--- START OF READING TEXT ---

Three weeks ago, the story was that buyers had walked away from the housing market. This week the headline is that sellers outnumber buyers by 46.5%, the largest imbalance in three years — and the Producer Price Index just spiked at the fastest monthly pace since 2022, pushing the 30-year mortgage rate to 6.66%. Both of those things are true at the same time. If you wait for them to agree, you will be waiting forever.

If you needed groceries, would you sit in your house with the keys in your hand until every traffic light between you and the store turned green? No. You would drive. You would use the brakes, the seat belts, the turn signals, and the rules of the road. You would not be reckless, but you would not be frozen either, because you trust that you can get to the store. Most aspiring real estate investors right now are sitting in the kitchen waiting for green lights.

This article is about how to drive.

What Most Real Estate Investors Get Wrong About Mixed Data

Asset vs business model split — visualizing the problem
Section 1 · The Problem visualized — your asset is the property; your business model is what you do with it.

Mid-May 2026 produced two reports that contradicted each other if you read them like headlines. Redfin published its April buyers-vs-sellers data on May 12 showing 46.5% more home sellers than buyers nationally — about one million buyers chasing 1.5 million listings. That looks like buyer leverage. Two days later, the April Producer Price Index came in at 6.0% year over year and 1.4% month over month, the largest monthly jump since March 2022. The 30-year Treasury yield crossed 5% for the first time since 2007. The 30-year fixed mortgage rate closed the week near 6.66%. That looks like a buyer punishment.

Most real estate content will pick one of those two stories and run with it. The investor reading the picked story freezes, because the picked story does not match what the investor sees in the next news cycle, and that mismatch reads as "I don't have enough information yet."

--- END OF READING TEXT ---
--- START OF PROVIDED MATERIAL ---

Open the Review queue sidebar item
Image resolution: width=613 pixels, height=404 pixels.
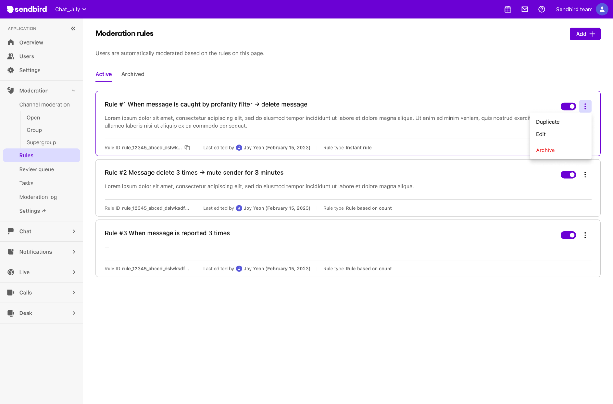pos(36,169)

--- END OF PROVIDED MATERIAL ---
--- START OF PROVIDED MATERIAL ---

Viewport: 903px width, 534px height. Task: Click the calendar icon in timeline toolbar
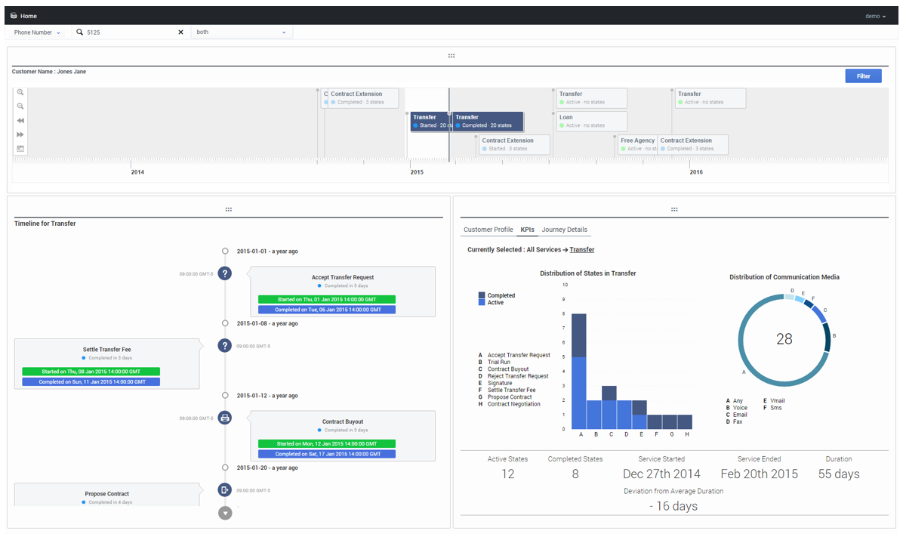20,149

--- END OF PROVIDED MATERIAL ---

→ **SET TASKS**:
**A)** Return the passage of the housing market article between "Mid-May 2026 produced" and "a buyer punishment.", inclusive.
**B)** Using the housing market article, decide whether each statement below agrees with it. Answer yes or no for each, and quote the words that decide it.
(i) Redfin released its April data on buyers and sellers on May 12.
(ii) The 30-year Treasury yield crossed 5% for the first time since 2022.
(iii) About two million buyers were chasing 1.5 million listings.
**C)** Write what comes next in the housing market article, starting after its final sentence.

→ **OUTPUTS FOR THE TASKS**:
**A)**
Mid-May 2026 produced two reports that contradicted each other if you read them like headlines. Redfin published its April buyers-vs-sellers data on May 12 showing 46.5% more home sellers than buyers nationally — about one million buyers chasing 1.5 million listings. That looks like buyer leverage. Two days later, the April Producer Price Index came in at 6.0% year over year and 1.4% month over month, the largest monthly jump since March 2022. The 30-year Treasury yield crossed 5% for the first time since 2007. The 30-year fixed mortgage rate closed the week near 6.66%. That looks like a buyer punishment.

**B)**
(i) Yes: "Redfin published its April buyers-vs-sellers data on May 12"
(ii) No: "The 30-year Treasury yield crossed 5% for the first time since 2007."
(iii) No: "about one million buyers chasing 1.5 million listings"

**C)**
This is not an information problem. It is a framework problem.

When you are on the buy side of any transaction, you are dealing with fear. When you are on the sell side, you are dealing with greed. When we procrastinate on the buy side, it is almost never because we lack the data. It is because we believe the outcome will not be in our favor more than we believe it will be. If we knew, beyond every shadow of a doubt, that the outcome would be in our favor, we would move. Not recklessly — with the brakes, the seat belts, the turn signals — but we would move.

The reason most investors freeze right now is not the data. It is the absence of a framework for how to read contradictory data. So let me give you one.

The CFD Perspective: Why Most Operators Only See One Capital Source

WHERE · WHEN · WHO · HOW framework
Section 2 · The Framework — every ordinance defines its regulated category along these four dimensions.

Here is the actual issue most aspiring investors run into. It is not that interest rates are doing whatever they are doing. It is that they need a bank's money in order to purchase a property, and they do not have another method for acquiring the property without the bank being involved. So borrowing cost through the bank becomes the variable that controls everything in their mental model — and any movement in that one variable triggers paralysis.

But the bank is one source of capital. There are many more. What you do not know about those other sources can, has, and always will hurt you.

This is not academic. In 2026, the two most operator-relevant alternative sources of capital are purchase-money mortgages and self-directed retirement plans — and both are written into US law and IRS regulations that have not changed in years.

A purchase-money mortgage is a mortgage given by the buyer of real property to the seller of that property as part of the transaction, in place of paying the full price in cash. The Cornell Legal Information Institute puts it cleanly: the seller finances a portion of the sale by accepting a mortgage from the buyer instead of receiving the full purchase price at closing. The terms — interest rate, repayment schedule, balloon timing — are negotiated between the two parties and can look nothing like a traditional bank mortgage. The technical term Investopedia and most lenders use for the same thing is also "purchase-money mortgage," sometimes called owner financing or seller financing. Several variants are well-documented: SoFi's explainer catalogs land contracts, lease-purchase agreements, lease-option agreements, and assumable mortgages, all of which fit under the purchase-money umbrella.

"When you're on the buy side of any transaction, you are dealing with fear. When you're on the sell side, you are dealing with greed. The reason most investors freeze right now is not the data — it is the absence of a framework for how to read contradictory data."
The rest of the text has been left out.